Dataset excerpts -
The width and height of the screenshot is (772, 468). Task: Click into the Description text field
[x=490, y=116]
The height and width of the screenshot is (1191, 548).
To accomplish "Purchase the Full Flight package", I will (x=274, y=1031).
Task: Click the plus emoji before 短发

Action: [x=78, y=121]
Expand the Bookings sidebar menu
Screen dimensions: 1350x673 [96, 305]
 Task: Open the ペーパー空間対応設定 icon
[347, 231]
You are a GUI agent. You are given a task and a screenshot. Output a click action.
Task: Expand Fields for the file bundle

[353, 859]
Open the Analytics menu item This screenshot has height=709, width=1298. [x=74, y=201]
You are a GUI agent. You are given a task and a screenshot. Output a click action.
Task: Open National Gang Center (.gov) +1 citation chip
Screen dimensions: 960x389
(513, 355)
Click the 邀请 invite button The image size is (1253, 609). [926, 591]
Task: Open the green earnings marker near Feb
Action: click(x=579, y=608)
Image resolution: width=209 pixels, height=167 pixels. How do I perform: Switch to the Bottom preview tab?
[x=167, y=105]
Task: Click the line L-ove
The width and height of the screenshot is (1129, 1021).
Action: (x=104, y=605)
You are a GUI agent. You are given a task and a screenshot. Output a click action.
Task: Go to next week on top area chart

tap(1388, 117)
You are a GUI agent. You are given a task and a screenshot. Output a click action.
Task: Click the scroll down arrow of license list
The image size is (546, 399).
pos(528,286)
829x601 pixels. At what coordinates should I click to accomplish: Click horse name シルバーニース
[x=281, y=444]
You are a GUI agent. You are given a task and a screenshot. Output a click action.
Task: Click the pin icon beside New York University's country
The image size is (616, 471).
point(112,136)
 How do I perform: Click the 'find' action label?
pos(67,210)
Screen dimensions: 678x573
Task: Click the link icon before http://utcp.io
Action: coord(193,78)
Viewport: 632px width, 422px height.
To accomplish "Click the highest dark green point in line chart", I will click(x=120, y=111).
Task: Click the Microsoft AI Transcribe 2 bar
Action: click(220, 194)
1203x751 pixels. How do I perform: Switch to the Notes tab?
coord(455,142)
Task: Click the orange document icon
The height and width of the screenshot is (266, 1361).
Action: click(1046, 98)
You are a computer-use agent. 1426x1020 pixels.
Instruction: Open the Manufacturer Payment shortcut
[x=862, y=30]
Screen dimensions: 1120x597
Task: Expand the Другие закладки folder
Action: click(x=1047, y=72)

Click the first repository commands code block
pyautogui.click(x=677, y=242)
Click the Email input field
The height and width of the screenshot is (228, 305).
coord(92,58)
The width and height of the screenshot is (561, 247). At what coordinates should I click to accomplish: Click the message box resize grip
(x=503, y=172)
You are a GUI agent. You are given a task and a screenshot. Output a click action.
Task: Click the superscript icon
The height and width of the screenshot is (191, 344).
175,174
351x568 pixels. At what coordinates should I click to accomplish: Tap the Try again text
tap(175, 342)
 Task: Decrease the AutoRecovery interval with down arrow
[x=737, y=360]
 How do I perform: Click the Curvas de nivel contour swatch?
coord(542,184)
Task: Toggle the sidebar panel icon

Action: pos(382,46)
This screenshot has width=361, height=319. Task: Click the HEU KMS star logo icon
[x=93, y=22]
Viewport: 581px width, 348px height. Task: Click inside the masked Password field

Exercise directions -
Please set down the full listing above, word for word.

Answer to the exercise -
The width and height of the screenshot is (772, 468). Task: Click into the Description text field
[x=490, y=116]
The height and width of the screenshot is (1191, 548).
To accomplish "Purchase the Full Flight package", I will (x=274, y=1031).
Task: Click the plus emoji before 短发

Action: [x=78, y=121]
Expand the Bookings sidebar menu
Screen dimensions: 1350x673 [96, 305]
 Task: Open the ペーパー空間対応設定 icon
[347, 231]
You are a GUI agent. You are given a task and a screenshot. Output a click action.
Task: Expand Fields for the file bundle

[353, 859]
Open the Analytics menu item This screenshot has height=709, width=1298. [x=74, y=201]
You are a GUI agent. You are given a task and a screenshot. Output a click action.
Task: Open National Gang Center (.gov) +1 citation chip
Screen dimensions: 960x389
(513, 355)
Click the 邀请 invite button The image size is (1253, 609). [926, 591]
Task: Open the green earnings marker near Feb
Action: click(x=579, y=608)
Image resolution: width=209 pixels, height=167 pixels. How do I perform: Switch to the Bottom preview tab?
[x=167, y=105]
Task: Click the line L-ove
The width and height of the screenshot is (1129, 1021).
Action: (x=104, y=605)
You are a GUI agent. You are given a task and a screenshot. Output a click action.
Task: Go to next week on top area chart

tap(1388, 117)
You are a GUI agent. You are given a task and a screenshot. Output a click action.
Task: Click the scroll down arrow of license list
The image size is (546, 399).
pos(528,286)
829x601 pixels. At what coordinates should I click to accomplish: Click horse name シルバーニース
[x=281, y=444]
You are a GUI agent. You are given a task and a screenshot. Output a click action.
Task: Click the pin icon beside New York University's country
The image size is (616, 471).
point(112,136)
 How do I perform: Click the 'find' action label?
pos(67,210)
Screen dimensions: 678x573
Task: Click the link icon before http://utcp.io
Action: coord(193,78)
Viewport: 632px width, 422px height.
To accomplish "Click the highest dark green point in line chart", I will click(x=120, y=111).
Task: Click the Microsoft AI Transcribe 2 bar
Action: click(220, 194)
1203x751 pixels. How do I perform: Switch to the Notes tab?
coord(455,142)
Task: Click the orange document icon
The height and width of the screenshot is (266, 1361).
Action: click(1046, 98)
You are a computer-use agent. 1426x1020 pixels.
Instruction: Open the Manufacturer Payment shortcut
[x=862, y=30]
Screen dimensions: 1120x597
Task: Expand the Другие закладки folder
Action: click(x=1047, y=72)

Click the first repository commands code block
pyautogui.click(x=677, y=242)
Click the Email input field
The height and width of the screenshot is (228, 305).
coord(92,58)
The width and height of the screenshot is (561, 247). At what coordinates should I click to accomplish: Click the message box resize grip
(x=503, y=172)
You are a GUI agent. You are given a task and a screenshot. Output a click action.
Task: Click the superscript icon
The height and width of the screenshot is (191, 344).
175,174
351x568 pixels. At what coordinates should I click to accomplish: Tap the Try again text
tap(175, 342)
 Task: Decrease the AutoRecovery interval with down arrow
[x=737, y=360]
 How do I perform: Click the Curvas de nivel contour swatch?
coord(542,184)
Task: Toggle the sidebar panel icon

Action: pos(382,46)
This screenshot has width=361, height=319. Task: Click the HEU KMS star logo icon
[x=93, y=22]
Viewport: 581px width, 348px height. Task: Click inside the masked Password field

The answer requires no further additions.